O conto O Espelho me levou a pensar na questão da aparência versus mundo interno, ou seja, o “eu” que os outros veem e o “eu verdadeiro”, aquele que está dentro de mim. O conto é curto e genial. Assim, minha sugestão é: leia. Leia logo, o quanto antes. Ele é de Domínio Público, podendo ser lido gratuitamente.
O conto fala sobre um homem que acreditava que somos feitos de duas almas, “uma que olha de dentro para fora, outra que olha de fora para dentro…”. A alma que olha de dentro para fora seria nosso “eu interior” e a que olha de fora para dentro seria a forma como os outros nos veem, o personagem que criamos, a imagem – o perfil nas redes sociais, talvez…

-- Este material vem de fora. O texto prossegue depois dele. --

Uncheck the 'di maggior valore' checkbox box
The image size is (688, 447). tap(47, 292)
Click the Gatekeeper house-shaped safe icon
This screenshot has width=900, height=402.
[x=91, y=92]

No conto, o homem era pobre e quando foi nomeado alferes da Guarda Nacional, muita coisa mudou para ele. O posto militar lhe trouxe um reconhecimento externo, um status, que ele não tinha antes. Ele passou a ser visto pelos outros como alferes. E eis que as duas almas que ele considerava como duas metades da mesma laranja tornam-se apenas uma.
“O alferes eliminou o homem. Durante alguns dias as duas naturezas equilibraram-se; mas não tardou que a primitiva cedesse à outra; ficou-me uma parte mínima de humanidade. Aconteceu então que a alma exterior, que era dantes o sol, o ar, o campo, os olhos das moças, mudou de natureza, e passou a ser a cortesia e os rapapés da casa, tudo o que me falava do posto, nada do que me falava do homem. A única parte do cidadão que ficou comigo foi aquela que entendia com o exercício da patente; a outra dispersou-se no ar e no passado”.
Fico imaginando que “a cortesia e os rapapés da casa” hoje em dia se traduzem em curtidas, compartilhamentos, comentários e visualizações nos nossos perfis em redes sociais; ou em reconhecimentos públicos, entrevistas, alguma aparição na mídia ou momentos de fama instantânea; ou ainda privilégios que essa carcaça externa que vestimos muitas vezes nos proporciona, como tratamento diferenciado por se apresentar como médico, por exemplo.
E a “parte mínima de humanidade” acaba absolutamente sombreada e raquítica por trás dessa nossa “patente”, dessa nossa máscara, dessa nossa imagem, dessa nossa “alma exterior” que depende totalmente dos olhos dos outros.
No entanto, o conto continua. Devido justamente a esse novo status alcançado, foi convidado por uma tia a passar uns dias em sua fazenda e foi presenteado com um espelho por ela. Por motivos que não vou contar aqui, para não estragar a leitura do conto, ele se vê totalmente sozinho na fazenda por uns dias e perde completamente sua identidade. Ao se olhar no tal espelho, não consegue mais ver sua imagem nítida. Ele via apenas um borrão. O problema somente se resolve quando ele decide vestir a farda novamente. Com a farda, ele volta a se reconhecer no espelho; voltara a ser o alferes.
O conto termina assim e nós ficamos com aquela sensação incômoda no estômago.